Magic is what magic does. At least when playing our great off-the-charts mind game.

Bobby WolffNovember 8th, 2018 at 6:39 pm

Hi again everyone,

I realize that West, when immediately playing the nine, turns out to be a bridge idiot, but what has a declarer got to lose by tempting him by having him just supposing that South may have Q10xx, a not that unlikely division.

“Yes, we are!” would be the answer to a defender who struck gold.

Bobby WolffNovember 8th, 2018 at 6:47 pm

Hi again, again everyone,

From the “sublime to the ridiculous”! NO DOUBT!

Bob LiptonNovember 8th, 2018 at 11:57 pm

Iain, the issue with worrying about the false card is that declarer has to consider not only the possibility of a false card from J9xx, but also that the 9 is a true card: not only the stiff 9, as is actually the case, but J9 doubleton. Doing a rough calculation, the stiff 9 with West is about 5.6%, and the J9 tight… well, I’m uncertain of whether the calculation should be made a priori or post priori. However it is significant. As has been noted above, add in the possibility that West doesn’t know who has the Ten, and it is a potentially foolish falsecard.

Jim2 has indicated a good line: at trick 3, go to declarer’s hand and play towards the dummy. If west produces the 9, go back to your hand in a plain suit, and lead a second trump. If west fails, or plays the Jack, you’re home free. It’s when he plays a low trump that you’re subject to a two-way Grosvenor Coup.


Bobby WolffNovember 9th, 2018 at 2:13 am

Hi Bob,

The prevailing view and certainly the one favored by all mathematicians is that probabilities never rely on human intervention.

Thus 3-2 breaks with 5 cards outstanding occur approximately 67% of the time, regardless what the first round shows (as long as both partners follow). Obviously if a card like the jack appeared it would be assumed that it is a singleton since it well may be the only important card to be found, and if so it would not be played the first round unless it was lonesome.

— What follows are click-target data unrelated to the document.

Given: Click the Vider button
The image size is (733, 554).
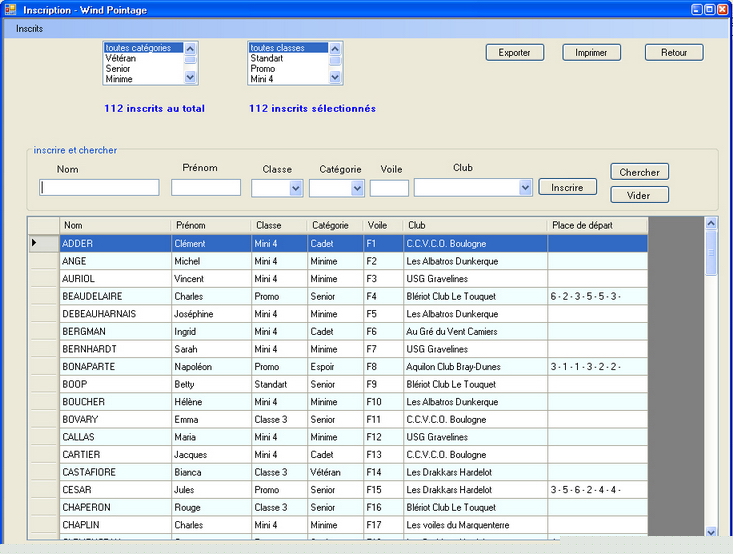Looking at the screenshot, I should coord(639,195).
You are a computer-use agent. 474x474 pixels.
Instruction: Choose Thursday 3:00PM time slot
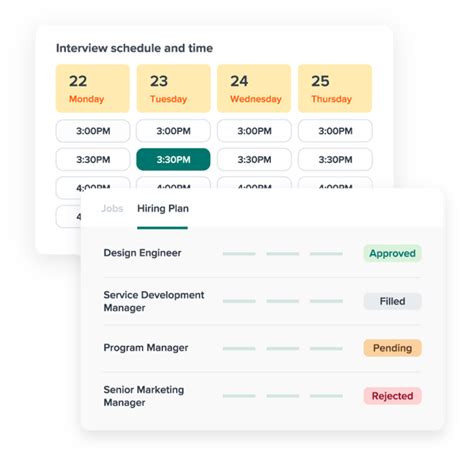(x=335, y=131)
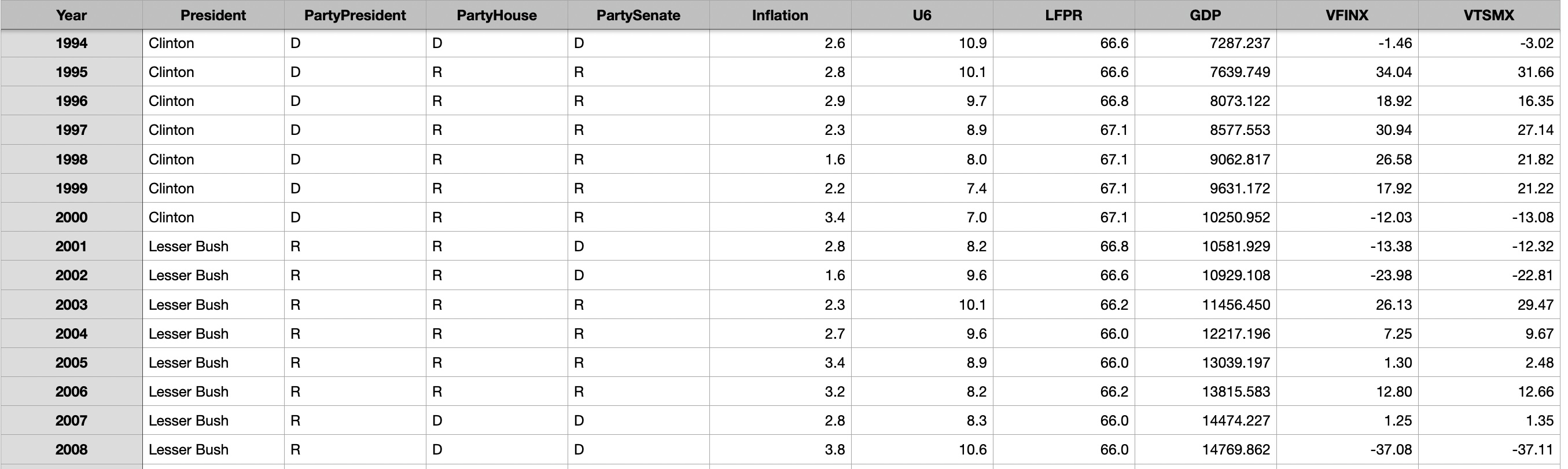Select the President column header

click(x=213, y=14)
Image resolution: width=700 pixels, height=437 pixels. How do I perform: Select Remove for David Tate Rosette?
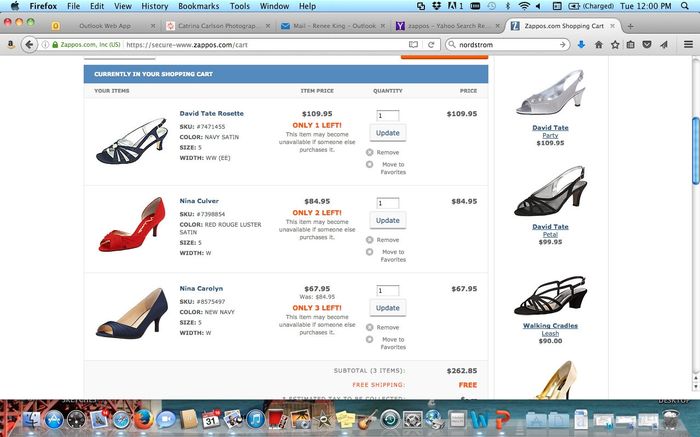pyautogui.click(x=387, y=153)
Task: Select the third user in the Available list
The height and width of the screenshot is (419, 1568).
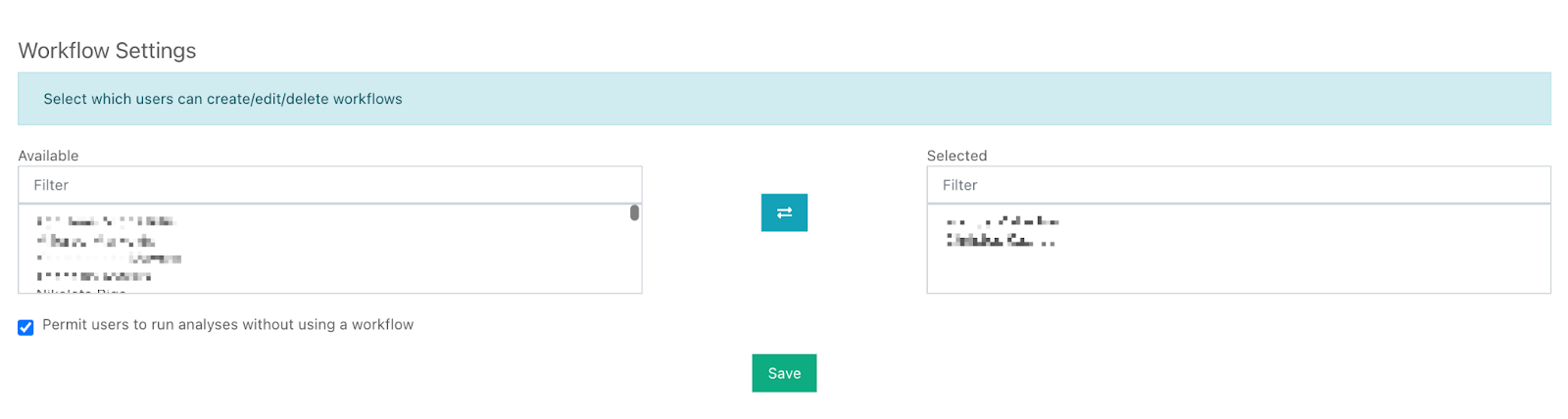Action: pos(109,258)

Therefore when the nine shows, the odds still remain at 3-2 but the opportunity to adjust those immutable percentages numbers still remain at 67% (particularly when the person playing it may have intent to deceive as his design, eg. also J9x or even J9xx, is entirely possible.

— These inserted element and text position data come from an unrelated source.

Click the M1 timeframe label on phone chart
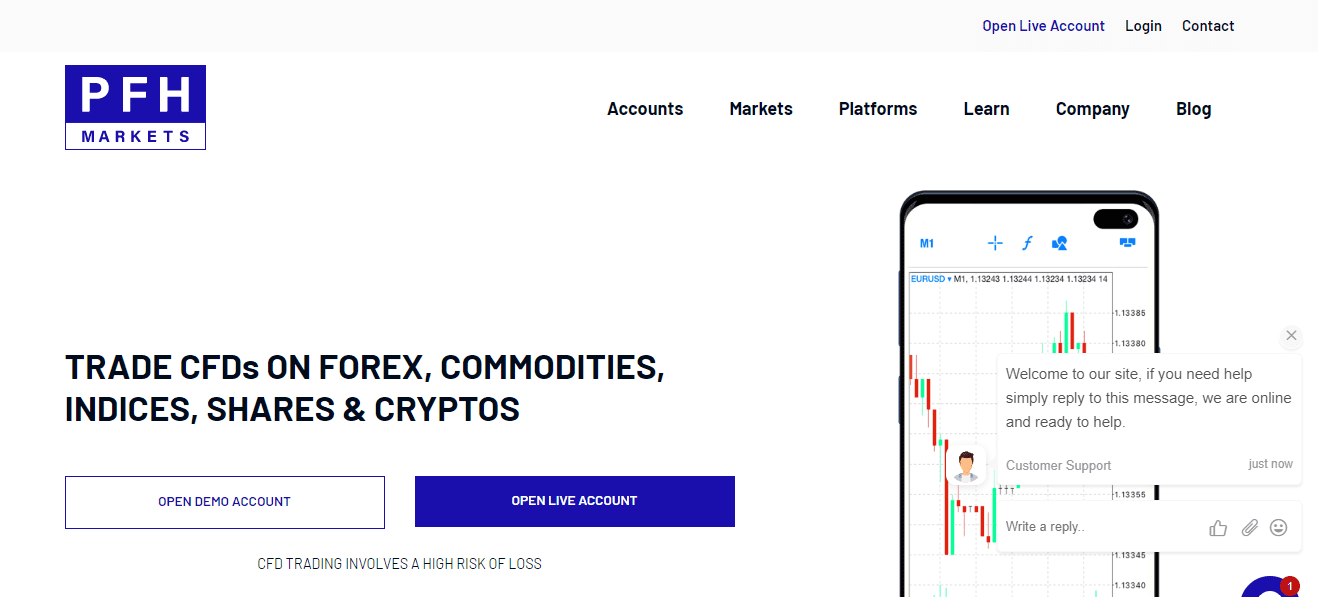The height and width of the screenshot is (597, 1318). pos(927,243)
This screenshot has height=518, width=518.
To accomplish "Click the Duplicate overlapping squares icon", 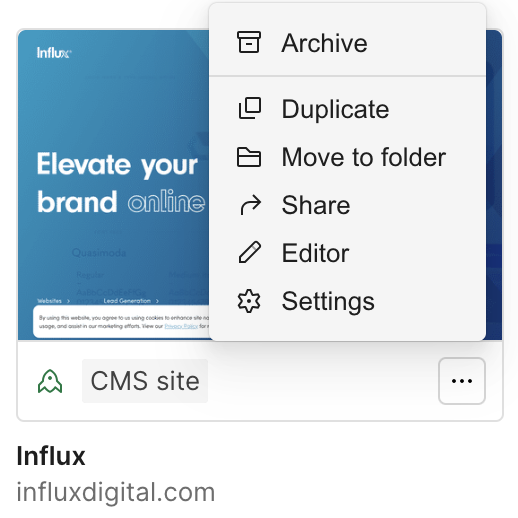I will [250, 108].
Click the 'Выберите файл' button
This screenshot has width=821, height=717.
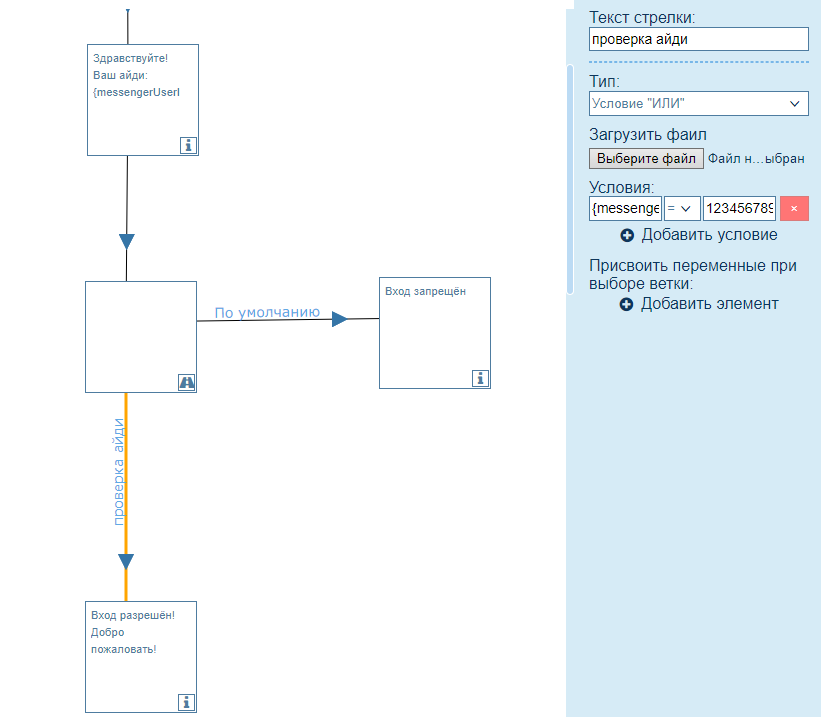pos(646,159)
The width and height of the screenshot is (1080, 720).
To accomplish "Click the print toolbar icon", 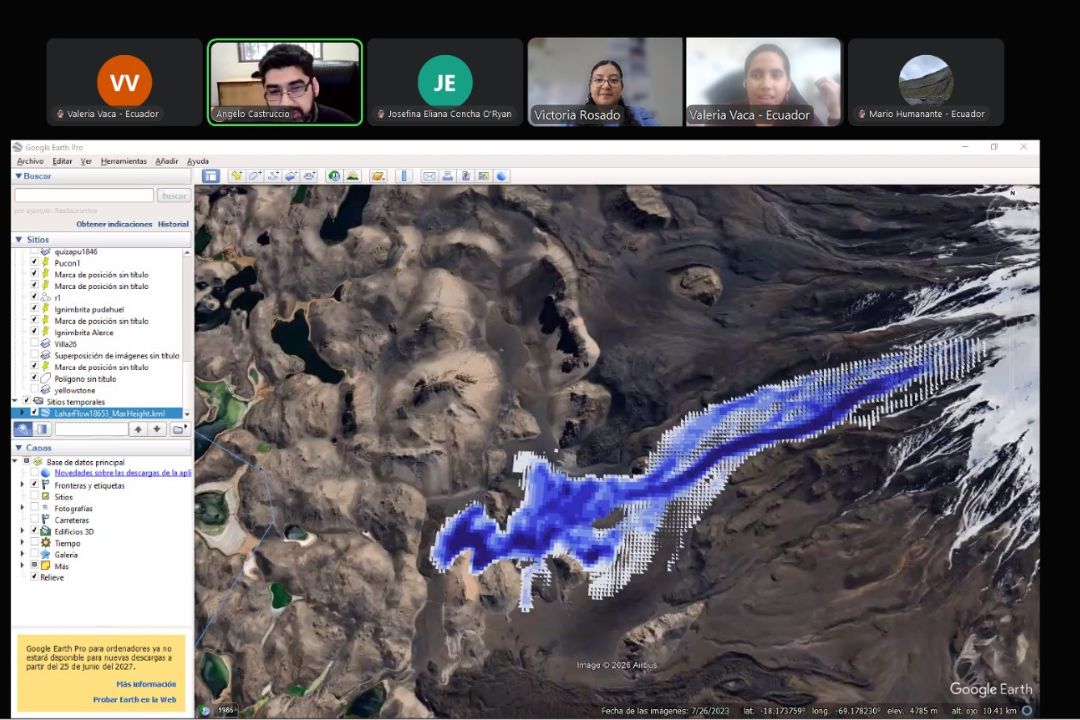I will point(448,176).
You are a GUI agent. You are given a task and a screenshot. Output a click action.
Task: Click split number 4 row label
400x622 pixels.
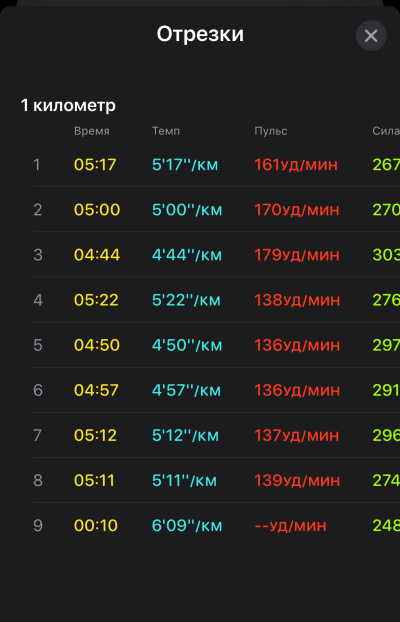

My bridge experience is certainly centered around estimating the caliber of that specific
opponent and if, and only if, he is capable of knowing that much about our beloved game, then we discount his specific play and merely accept whatever the percentage tables suggested (assuming the bidding and play up to then didn’t indicate anything special).

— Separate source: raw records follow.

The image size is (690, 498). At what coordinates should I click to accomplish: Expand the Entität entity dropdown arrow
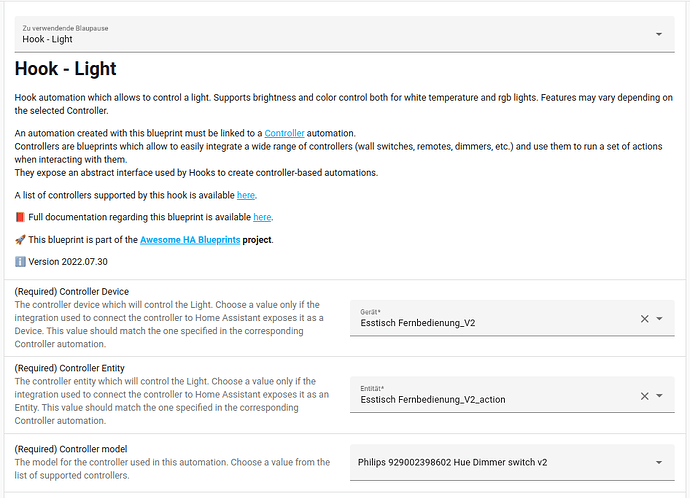coord(660,396)
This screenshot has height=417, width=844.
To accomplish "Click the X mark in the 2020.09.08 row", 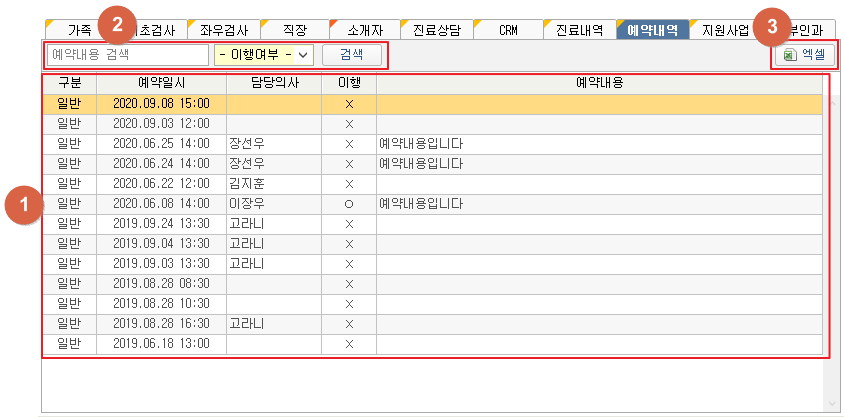I will pyautogui.click(x=349, y=103).
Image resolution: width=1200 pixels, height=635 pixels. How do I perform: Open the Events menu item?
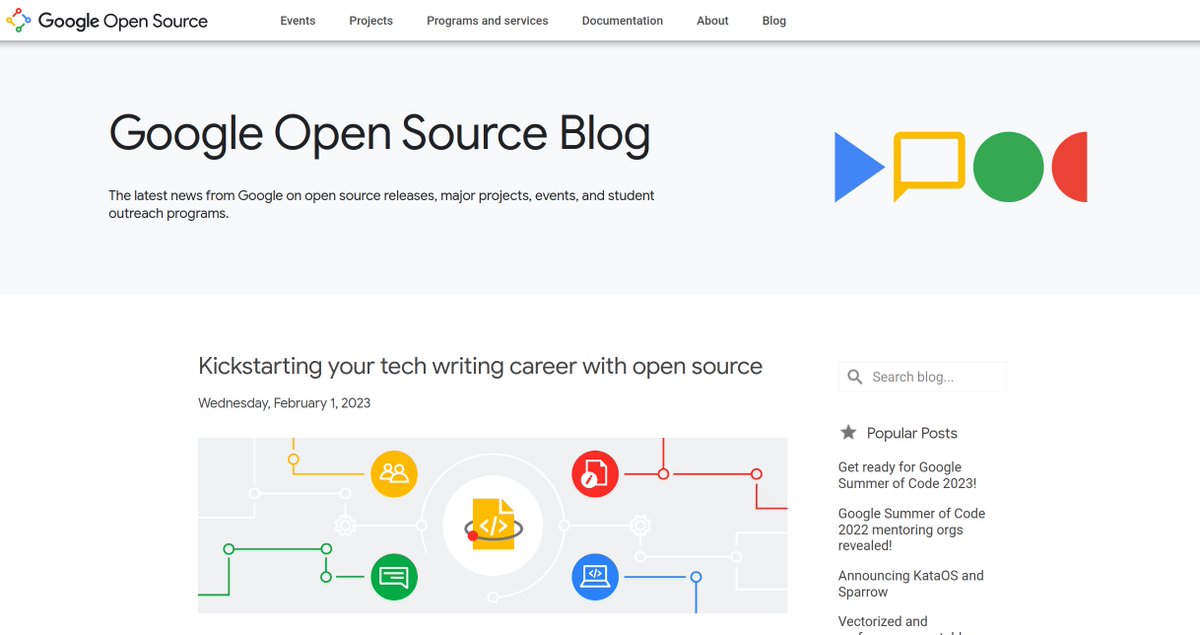tap(297, 20)
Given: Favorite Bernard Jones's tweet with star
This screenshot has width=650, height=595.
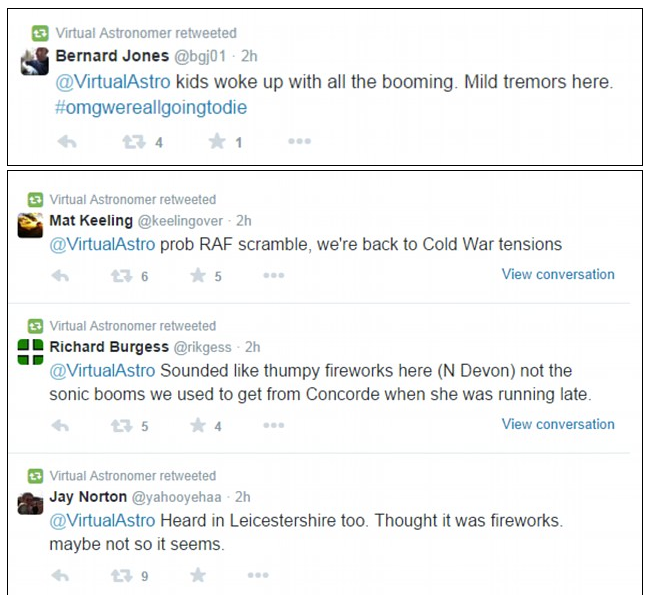Looking at the screenshot, I should (x=217, y=142).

IOW, generally play the percentages, unless your perception convinces you that the opponent or opponents are good enough to get you to alter your course.

Iain ClimieNovember 9th, 2018 at 1:28 pm

Hi Bob,

Fair point although HJ9 alone will get exposed regardless on the next round so shouldn’t be a worry as you’re home regardless of which honour you pay next. I also quite agree about how sensible it would be to lead up to (say) AKxx or similar thus minimising the scope for defensive shenanigans.

In terms of the latter (this is a late post) just have a look at Friday 9th November’s effort though!